_TEXTO DE ORIGEM_.
Num corredor, que a vida não conseguiu fazer perder toda a magnitude que tinha aos meus olhos de petiz, cruzei-me com aquele que era então o vice-primeiro-ministro de um "governo FMI". Ao vê-lo, imponente fisicamente, aproximar-se no estreito corredor, decidi, dando-lhe acesso, fazer uma ligeira vénia como via fazer, perante a realeza, nas telas dos cinemas. Ao reparar no pequeno que curvado lhe dava passagem o vice-primeiro-ministro riu-se a bandeiras despregadas e, segundo o que me contam, disse ao afagar-me a cabeça: obrigado para a próxima desvio-me eu. Não houve próxima, morreu passados uns curtos meses.

N371111

Alcipe disse...

Magnífico texto.

(ainda não estamos na "escola do elogio mútuo", que não sou nenhum Castilho!)

Anónimo disse...

_TAREFA A REALIZAR_. Transcreva, sem alterações, o trecho do texto de origem que começa em "Num corredor, que" e segue até "Anónimo disse...". O material fornecido não é necessário e pode ser ignorado.

_MATERIAL FORNECIDO_.
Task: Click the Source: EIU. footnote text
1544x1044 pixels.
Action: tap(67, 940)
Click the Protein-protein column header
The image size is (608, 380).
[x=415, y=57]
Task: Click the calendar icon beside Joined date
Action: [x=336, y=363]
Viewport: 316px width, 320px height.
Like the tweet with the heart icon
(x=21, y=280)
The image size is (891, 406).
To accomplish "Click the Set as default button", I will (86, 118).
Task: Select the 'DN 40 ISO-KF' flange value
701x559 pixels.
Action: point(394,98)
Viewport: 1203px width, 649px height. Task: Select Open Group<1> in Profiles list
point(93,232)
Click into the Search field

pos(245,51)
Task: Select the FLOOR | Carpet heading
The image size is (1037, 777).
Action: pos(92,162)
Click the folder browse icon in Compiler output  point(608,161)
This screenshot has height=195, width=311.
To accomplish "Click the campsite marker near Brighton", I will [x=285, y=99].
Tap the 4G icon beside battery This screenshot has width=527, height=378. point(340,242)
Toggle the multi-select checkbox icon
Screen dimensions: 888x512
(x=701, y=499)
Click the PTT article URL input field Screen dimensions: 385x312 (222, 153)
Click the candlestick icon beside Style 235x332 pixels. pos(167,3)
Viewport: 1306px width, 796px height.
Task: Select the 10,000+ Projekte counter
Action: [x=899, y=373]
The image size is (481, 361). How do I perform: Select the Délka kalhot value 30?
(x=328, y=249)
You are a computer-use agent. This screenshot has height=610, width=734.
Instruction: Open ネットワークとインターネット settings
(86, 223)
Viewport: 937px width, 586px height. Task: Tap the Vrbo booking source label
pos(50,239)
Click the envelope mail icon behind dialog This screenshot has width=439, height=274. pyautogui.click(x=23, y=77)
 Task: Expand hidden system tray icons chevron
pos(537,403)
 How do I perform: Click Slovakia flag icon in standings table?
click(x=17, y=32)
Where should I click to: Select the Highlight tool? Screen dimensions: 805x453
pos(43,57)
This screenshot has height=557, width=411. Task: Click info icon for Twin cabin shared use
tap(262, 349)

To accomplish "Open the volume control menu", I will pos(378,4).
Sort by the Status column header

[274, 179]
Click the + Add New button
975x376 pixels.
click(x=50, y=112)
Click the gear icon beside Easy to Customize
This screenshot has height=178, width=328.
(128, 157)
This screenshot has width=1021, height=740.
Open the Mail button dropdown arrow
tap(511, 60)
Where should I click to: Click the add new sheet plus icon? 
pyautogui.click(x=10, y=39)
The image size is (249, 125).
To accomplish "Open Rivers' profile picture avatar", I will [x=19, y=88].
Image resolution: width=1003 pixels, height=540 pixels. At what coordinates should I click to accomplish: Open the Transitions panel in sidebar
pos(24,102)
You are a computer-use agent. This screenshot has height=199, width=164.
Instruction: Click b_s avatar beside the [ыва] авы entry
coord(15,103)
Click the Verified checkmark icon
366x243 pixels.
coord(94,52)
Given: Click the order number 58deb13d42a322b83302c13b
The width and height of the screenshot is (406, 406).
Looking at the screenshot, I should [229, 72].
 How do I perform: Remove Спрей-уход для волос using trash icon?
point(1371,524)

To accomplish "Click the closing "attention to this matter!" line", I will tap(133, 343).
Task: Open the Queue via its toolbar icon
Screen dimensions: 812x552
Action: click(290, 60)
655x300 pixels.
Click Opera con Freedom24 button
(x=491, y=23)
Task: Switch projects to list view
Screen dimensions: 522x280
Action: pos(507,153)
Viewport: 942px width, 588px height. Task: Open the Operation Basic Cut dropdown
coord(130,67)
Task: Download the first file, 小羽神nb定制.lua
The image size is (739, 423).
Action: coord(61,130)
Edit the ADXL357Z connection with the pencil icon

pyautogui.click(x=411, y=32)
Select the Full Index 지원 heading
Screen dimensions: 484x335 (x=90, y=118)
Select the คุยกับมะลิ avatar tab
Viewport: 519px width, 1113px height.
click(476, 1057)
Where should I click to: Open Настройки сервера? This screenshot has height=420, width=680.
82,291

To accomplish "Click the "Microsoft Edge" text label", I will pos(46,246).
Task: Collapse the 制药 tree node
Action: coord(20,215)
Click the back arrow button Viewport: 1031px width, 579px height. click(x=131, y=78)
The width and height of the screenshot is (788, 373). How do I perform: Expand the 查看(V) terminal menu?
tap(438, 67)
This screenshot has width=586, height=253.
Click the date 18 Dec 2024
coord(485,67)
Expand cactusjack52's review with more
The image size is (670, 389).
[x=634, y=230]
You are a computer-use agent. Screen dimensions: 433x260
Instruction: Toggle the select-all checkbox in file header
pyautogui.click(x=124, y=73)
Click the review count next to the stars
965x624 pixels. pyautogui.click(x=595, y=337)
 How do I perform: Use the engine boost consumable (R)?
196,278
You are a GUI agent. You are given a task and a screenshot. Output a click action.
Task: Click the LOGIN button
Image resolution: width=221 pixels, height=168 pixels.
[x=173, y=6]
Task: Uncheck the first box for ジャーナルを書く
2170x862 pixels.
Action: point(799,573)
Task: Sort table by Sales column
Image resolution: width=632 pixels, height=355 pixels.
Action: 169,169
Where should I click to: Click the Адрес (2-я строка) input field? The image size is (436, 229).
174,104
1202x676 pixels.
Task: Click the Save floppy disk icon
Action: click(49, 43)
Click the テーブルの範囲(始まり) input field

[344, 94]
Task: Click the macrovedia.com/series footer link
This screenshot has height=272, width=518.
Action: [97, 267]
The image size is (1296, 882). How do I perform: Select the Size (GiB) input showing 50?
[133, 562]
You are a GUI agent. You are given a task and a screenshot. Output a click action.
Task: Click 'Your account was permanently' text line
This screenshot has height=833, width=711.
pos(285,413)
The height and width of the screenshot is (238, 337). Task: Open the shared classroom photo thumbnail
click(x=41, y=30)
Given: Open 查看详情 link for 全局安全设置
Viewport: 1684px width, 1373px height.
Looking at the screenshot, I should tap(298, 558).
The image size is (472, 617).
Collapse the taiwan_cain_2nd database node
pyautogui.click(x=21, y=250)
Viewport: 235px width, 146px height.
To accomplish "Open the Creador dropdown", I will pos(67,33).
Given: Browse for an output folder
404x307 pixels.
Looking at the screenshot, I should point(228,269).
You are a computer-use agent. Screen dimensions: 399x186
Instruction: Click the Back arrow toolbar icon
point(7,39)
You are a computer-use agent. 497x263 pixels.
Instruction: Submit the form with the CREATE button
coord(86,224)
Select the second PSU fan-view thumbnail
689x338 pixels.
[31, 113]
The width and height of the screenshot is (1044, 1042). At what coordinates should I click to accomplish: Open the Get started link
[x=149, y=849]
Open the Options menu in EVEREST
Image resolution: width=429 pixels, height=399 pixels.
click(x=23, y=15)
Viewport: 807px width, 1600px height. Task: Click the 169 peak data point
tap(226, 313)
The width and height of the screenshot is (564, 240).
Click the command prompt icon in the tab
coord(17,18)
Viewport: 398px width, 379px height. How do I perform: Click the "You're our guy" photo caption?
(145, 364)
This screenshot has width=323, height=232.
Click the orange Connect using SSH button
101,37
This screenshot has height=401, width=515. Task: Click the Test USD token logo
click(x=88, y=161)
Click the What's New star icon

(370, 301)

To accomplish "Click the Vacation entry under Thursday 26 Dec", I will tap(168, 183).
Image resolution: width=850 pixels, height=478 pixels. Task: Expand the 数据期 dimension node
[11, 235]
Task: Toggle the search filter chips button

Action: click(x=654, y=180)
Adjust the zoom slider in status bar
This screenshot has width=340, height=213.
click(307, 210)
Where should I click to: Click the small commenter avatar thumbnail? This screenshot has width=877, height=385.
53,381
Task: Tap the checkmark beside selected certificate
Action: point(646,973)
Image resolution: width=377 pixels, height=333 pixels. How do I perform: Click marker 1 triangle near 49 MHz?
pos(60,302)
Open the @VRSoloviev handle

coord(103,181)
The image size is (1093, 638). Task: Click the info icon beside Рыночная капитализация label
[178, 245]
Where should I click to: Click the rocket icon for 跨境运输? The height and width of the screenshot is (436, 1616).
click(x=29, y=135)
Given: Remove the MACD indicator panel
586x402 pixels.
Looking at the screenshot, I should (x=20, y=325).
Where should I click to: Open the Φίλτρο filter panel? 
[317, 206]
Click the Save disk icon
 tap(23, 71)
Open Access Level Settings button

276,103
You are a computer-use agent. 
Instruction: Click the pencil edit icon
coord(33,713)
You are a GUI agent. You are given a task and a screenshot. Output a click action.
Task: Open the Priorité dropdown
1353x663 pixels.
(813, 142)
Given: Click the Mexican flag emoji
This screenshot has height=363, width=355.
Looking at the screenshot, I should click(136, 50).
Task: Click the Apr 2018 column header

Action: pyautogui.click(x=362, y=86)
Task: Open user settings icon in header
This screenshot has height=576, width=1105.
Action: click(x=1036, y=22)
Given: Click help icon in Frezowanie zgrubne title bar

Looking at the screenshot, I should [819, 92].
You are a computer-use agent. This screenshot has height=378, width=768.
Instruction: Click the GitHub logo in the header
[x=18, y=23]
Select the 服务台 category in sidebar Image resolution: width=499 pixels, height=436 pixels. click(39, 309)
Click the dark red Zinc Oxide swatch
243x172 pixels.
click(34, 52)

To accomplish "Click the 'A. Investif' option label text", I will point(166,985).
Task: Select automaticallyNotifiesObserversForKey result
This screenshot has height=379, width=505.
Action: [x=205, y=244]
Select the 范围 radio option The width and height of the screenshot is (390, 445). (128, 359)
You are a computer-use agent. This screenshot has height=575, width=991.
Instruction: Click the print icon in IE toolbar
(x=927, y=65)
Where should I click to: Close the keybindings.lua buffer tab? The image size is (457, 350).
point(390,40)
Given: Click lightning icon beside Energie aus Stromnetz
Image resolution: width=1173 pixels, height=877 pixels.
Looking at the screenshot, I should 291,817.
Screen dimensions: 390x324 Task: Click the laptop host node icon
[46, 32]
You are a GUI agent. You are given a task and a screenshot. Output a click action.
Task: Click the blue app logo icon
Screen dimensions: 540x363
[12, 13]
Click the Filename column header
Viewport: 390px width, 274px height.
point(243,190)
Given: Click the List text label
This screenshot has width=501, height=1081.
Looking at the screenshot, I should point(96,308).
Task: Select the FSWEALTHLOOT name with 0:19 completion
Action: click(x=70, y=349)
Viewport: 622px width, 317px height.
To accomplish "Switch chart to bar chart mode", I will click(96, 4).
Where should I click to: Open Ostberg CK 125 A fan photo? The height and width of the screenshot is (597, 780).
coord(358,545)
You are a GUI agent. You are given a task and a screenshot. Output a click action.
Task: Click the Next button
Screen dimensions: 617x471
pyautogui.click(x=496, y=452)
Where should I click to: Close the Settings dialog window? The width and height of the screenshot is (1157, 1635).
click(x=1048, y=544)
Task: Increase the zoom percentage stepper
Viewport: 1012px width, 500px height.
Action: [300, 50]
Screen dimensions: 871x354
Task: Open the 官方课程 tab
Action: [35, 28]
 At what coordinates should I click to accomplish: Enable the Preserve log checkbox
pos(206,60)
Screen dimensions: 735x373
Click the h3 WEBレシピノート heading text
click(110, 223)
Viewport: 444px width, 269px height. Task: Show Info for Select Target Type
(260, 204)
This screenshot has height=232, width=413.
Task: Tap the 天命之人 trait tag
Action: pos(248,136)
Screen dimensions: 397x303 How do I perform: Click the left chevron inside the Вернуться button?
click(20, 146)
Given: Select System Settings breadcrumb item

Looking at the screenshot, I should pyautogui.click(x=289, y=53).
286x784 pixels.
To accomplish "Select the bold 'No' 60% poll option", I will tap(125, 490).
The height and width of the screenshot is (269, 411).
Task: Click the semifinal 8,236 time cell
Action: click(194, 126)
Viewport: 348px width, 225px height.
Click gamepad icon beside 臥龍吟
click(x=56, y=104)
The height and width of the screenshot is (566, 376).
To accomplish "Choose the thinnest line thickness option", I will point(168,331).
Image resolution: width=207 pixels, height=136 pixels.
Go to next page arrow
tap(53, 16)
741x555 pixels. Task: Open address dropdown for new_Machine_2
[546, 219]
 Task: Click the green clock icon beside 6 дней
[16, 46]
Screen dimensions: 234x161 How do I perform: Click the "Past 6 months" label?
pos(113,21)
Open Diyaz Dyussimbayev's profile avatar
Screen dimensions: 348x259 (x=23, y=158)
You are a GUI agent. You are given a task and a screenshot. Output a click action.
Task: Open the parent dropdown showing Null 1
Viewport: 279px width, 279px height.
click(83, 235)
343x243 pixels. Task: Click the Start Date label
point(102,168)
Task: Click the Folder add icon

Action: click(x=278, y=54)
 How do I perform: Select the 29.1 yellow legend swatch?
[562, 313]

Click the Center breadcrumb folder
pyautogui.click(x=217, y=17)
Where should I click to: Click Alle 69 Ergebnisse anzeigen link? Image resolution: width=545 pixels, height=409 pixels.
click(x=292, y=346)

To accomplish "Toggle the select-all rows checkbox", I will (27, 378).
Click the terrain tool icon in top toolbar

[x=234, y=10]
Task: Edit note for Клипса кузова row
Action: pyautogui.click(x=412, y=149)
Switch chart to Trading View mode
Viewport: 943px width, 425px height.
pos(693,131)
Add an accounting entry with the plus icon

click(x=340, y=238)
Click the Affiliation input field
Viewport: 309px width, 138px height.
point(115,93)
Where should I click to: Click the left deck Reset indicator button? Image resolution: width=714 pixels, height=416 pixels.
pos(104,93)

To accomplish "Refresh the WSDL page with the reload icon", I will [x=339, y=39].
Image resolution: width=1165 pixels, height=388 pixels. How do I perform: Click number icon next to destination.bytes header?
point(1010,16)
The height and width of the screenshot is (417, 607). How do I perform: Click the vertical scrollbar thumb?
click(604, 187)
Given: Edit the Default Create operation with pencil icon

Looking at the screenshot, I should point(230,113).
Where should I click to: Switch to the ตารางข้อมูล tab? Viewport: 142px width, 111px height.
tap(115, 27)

_ÁREA DE RESPOSTA_.
Num corredor, que a vida não conseguiu fazer perder toda a magnitude que tinha aos meus olhos de petiz, cruzei-me com aquele que era então o vice-primeiro-ministro de um "governo FMI". Ao vê-lo, imponente fisicamente, aproximar-se no estreito corredor, decidi, dando-lhe acesso, fazer uma ligeira vénia como via fazer, perante a realeza, nas telas dos cinemas. Ao reparar no pequeno que curvado lhe dava passagem o vice-primeiro-ministro riu-se a bandeiras despregadas e, segundo o que me contam, disse ao afagar-me a cabeça: obrigado para a próxima desvio-me eu. Não houve próxima, morreu passados uns curtos meses.

N371111

Alcipe disse...

Magnífico texto.

(ainda não estamos na "escola do elogio mútuo", que não sou nenhum Castilho!)

Anónimo disse...